Other people were involved with it originally, among them Tobe Hooper, but things didn't work out, so the producers offered it to me. To do it the way I want will be very expensive, because I want to shoot in the artic. Also, the creature will be a great deal bigger then James Arness was, and in certain scenes it'll be even bigger than a room. I won't have a go ahead until the script is finished and Universal approves it and budgets it, so it's still a ways down the road yet."

Meanwhile, Carpenter has more than enough to keep himself busy directing Escape From New York for a planned spring 1981 release. At the time of this interview (early May), the only people definitely committed to the picture are Kurt Russell, who played the title role in Carpenter's Elvis Tv movie, as Snake Plissken, cinematographer Dean Cundey, who also shoot Halloween and The Fog, and producer Debra Hill. Principal photography is supposed to begin in August, and although some shooting will be done in New York, most of the movie will be made in California.

"The requirements of the film are such that to do all of it in New York would be rediculous, "Carpenter insists. "It all takes place at night, all the lights are out except for tourches, the streets are deserted, the building windows are broken out and there are wrecked planes and burning cars. It would be absurd to try to stage that in Manhattan, because it would add months to the schedule."

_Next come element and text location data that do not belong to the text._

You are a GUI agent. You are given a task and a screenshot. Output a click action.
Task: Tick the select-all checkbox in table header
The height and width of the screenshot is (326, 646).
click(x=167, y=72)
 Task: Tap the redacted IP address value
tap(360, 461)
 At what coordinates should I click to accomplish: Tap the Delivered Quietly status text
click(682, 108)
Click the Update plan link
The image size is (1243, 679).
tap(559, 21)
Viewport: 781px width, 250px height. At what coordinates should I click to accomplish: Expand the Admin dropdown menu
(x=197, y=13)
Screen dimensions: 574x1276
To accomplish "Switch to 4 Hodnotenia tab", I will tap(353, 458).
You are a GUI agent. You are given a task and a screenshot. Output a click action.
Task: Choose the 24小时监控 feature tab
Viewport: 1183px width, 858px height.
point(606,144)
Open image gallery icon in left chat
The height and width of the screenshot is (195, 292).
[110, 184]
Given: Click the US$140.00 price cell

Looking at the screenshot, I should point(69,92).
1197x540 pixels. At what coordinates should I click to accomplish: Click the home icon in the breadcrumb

Those kinds of obstacles migh faze a lesser filmmaker, but John Carpenter simply takes them in his stride. In fact, he has no ambition to ever move beyond this type of genre work into more serious, dramatic, issue-oriented films. "I don't care about issues at all," he emphasizes. "My approach to film is purely as escapist entertainment-action-adventure fantasies with life-and-death situations. Those are the kind of movies I like to see, and they're the kind I like to make. I think I'm better at them, and other directors are better at issue films. As Clint Eastwood said in Magnum Force: 'A man's got to know his own limitations. 'Every time I start thinking I'm a great artist, I stop and realize I can do these films and have fun making them, but I've got to know my own limitations.

Critics compare me to Hitchcook, but I know that's bullshit. If I start taking myself seriously that's bullshit too. I'm just out to make a good film. I've made six films. I try my best with each one of them, and then go on to the next one. If people don't like it, I will have failed, but there are worse things in life then failing. Death and taxes are much worse."